> Text for analysis
+ + + + +
Running GPT-4 for 1000 users = $10K/month in API costs. Running Ollama on user devices = $0.
The Developer Pitch
"Stop building infrastructure. Start building intelligence."
What you don't build with VDFS:
- Multi-device sync (VDFS provides)
- Vector database (VDFS provides)
- Queue system (Durable Jobs)
- Authentication (Device pairing)
- Encryption (Built-in)
- Backup/recovery (VDFS handles)
- Offline support (VDFS native)
- P2P networking (Iroh provided)
What you build:
- Domain logic (research assistant behavior)
- Data models (what a "project" means)
- User experience (how insights are presented)
- Agent intelligence (what suggestions to make)
Result: Launch in weeks, not months. Zero infrastructure costs. 95% margins.
The Architectural Poetry
// This is the entire Chronicle extension (conceptual)
#[extension(id = "chronicle")]
struct Chronicle;
#[data_model]
struct Project {
#[entry] papers: Vec<Entry>,
#[sidecar] graph: KnowledgeGraph,
#[agent_memory] state: ResearchState,
}
#[agent]
impl Chronicle {
#[on_new_entry(filter = "pdf")]
async fn analyze(entry: Entry, ctx: &AgentContext) {
entry.extract_text()
.generate_embedding()
.add_to_graph(ctx.memory().graph)?;
}
#[on_query("what am I missing?")]
async fn find_gaps(ctx: &AgentContext) -> Vec<Paper> {
ctx.memory()
.graph
.identify_gaps()
.rank_by_relevance()
}
}
// ~30 lines
// Complete distributed application
// Multi-device sync: automatic
// AI integration: declarative
// State management: handled
// Durability: built-in
This is beautiful.
For the Investor Memo
One perfect paragraph:
"The VDFS SDK is a programming language for distributed applications. Developers declare data models, agents, and workflows. The VDFS handles execution routing, multi-device sync, state persistence, and failure recovery. A password manager inherits encrypted storage and multi-device sync. An AI research tool inherits vector search and durable processing. A CRM inherits dynamic schemas and collaboration. Extension developers write domain logic in weeks, not infrastructure in months. This is the computing primitive for AI-native, local-first applications where users own the infrastructure."
This is your unfair advantage. This is why the platform will win.
+ + + + +
> Dataset content
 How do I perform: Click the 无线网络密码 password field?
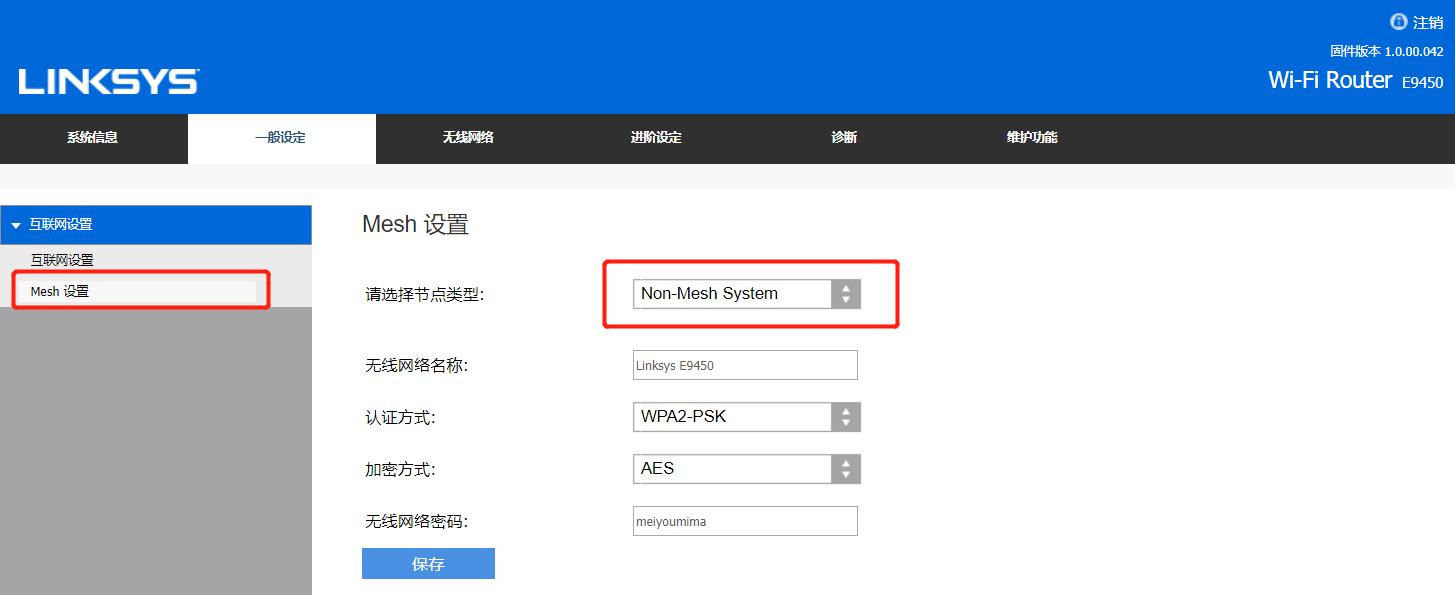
+ + + + +
Please retype the VDFS text word for word, starting at "What you don't" and ending at "support (VDFS native)". The data comes from a separate source, unrelated to the text.

What you don't build with VDFS:
- Multi-device sync (VDFS provides)
- Vector database (VDFS provides)
- Queue system (Durable Jobs)
- Authentication (Device pairing)
- Encryption (Built-in)
- Backup/recovery (VDFS handles)
- Offline support (VDFS native)